Lay out the lines from the beginning of the rows through the line containing "This screenshot has", inclusive, as a Markdown table with the columns No. and Text, numbering each line and skipping blank ones.

• • • •

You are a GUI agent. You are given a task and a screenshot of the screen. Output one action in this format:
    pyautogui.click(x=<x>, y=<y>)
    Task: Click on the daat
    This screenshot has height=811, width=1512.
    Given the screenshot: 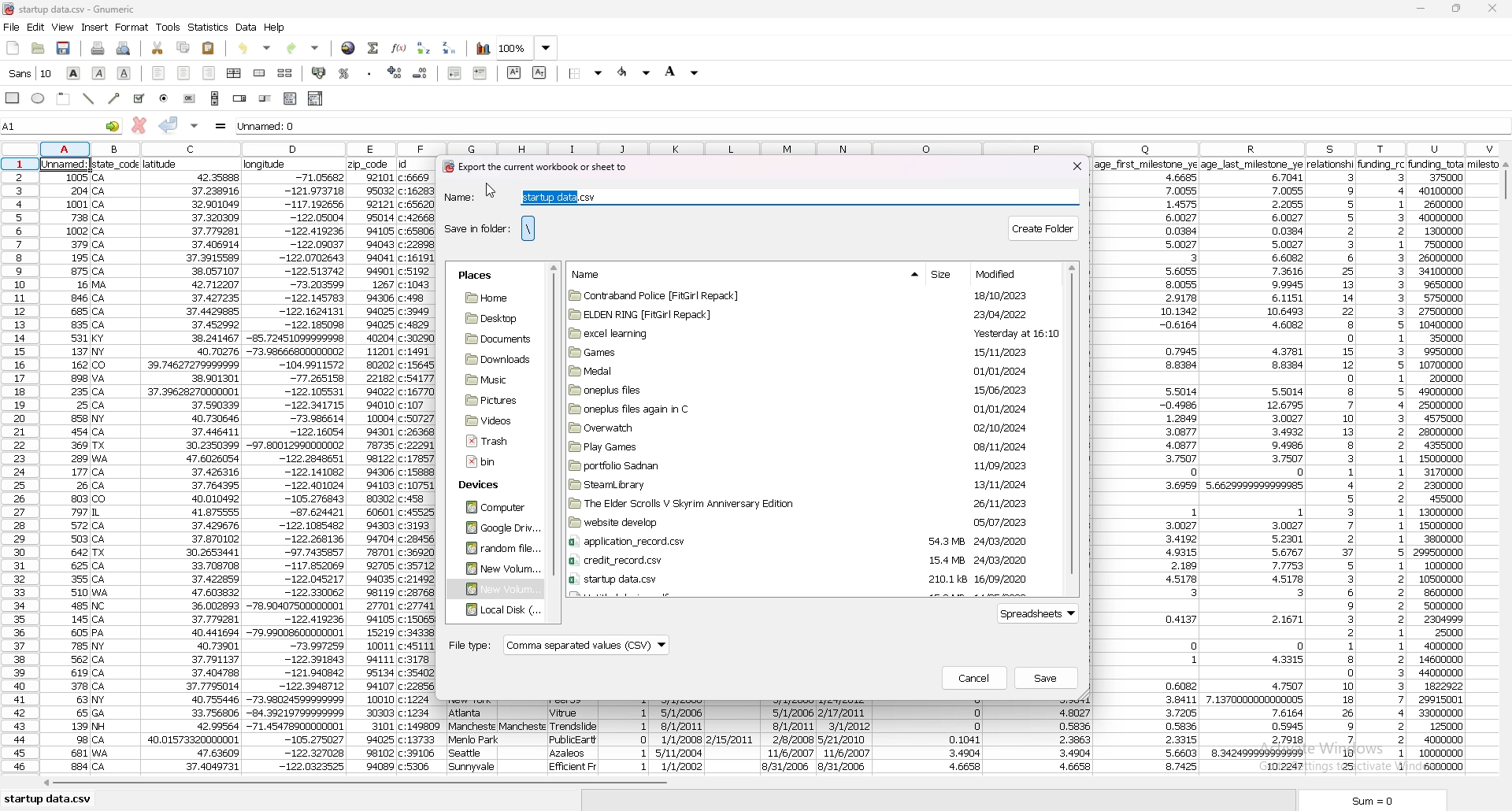 What is the action you would take?
    pyautogui.click(x=1148, y=467)
    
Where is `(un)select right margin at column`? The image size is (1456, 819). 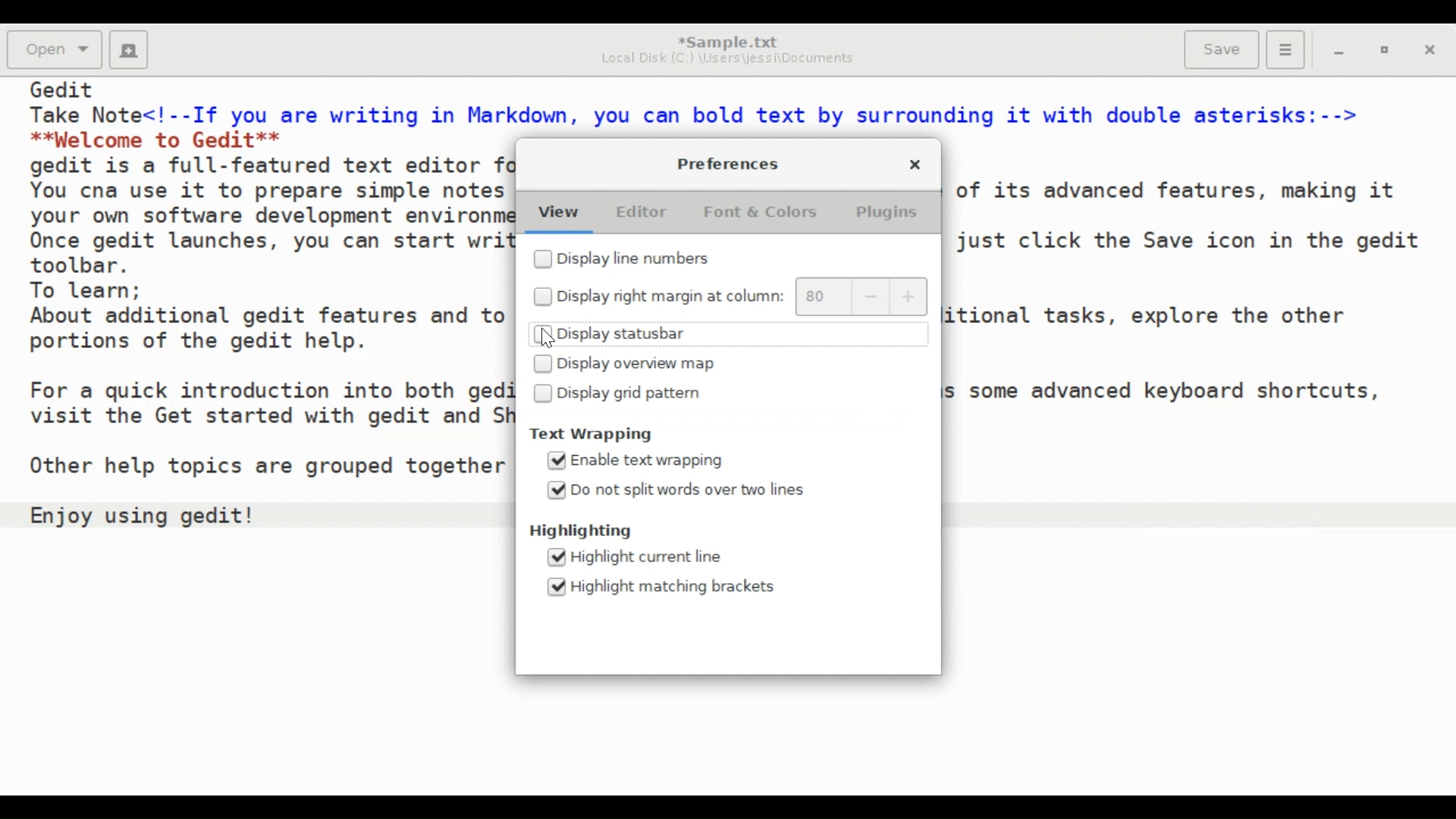 (un)select right margin at column is located at coordinates (659, 295).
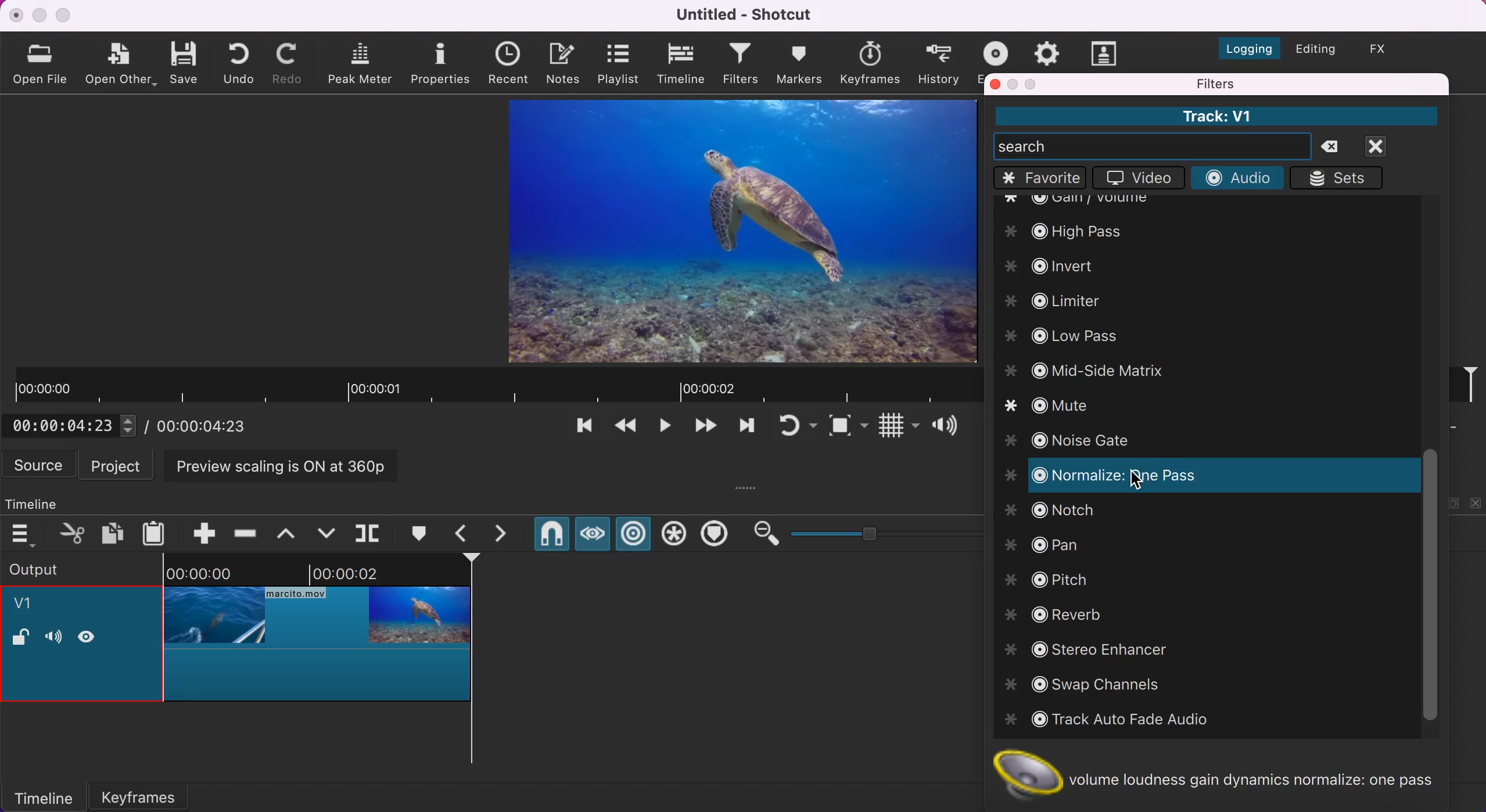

• • • •

## [TASK SOLUTION]
| No. | Text |
|---|---|
| 1 | You are a GUI agent. You are given a task and a screenshot of the screen. Output one action in this format: |
| 2 |     pyautogui.click(x=<x>, y=<y>) |
| 3 |     Task: Click on the daat |
| 4 |     This screenshot has height=811, width=1512. |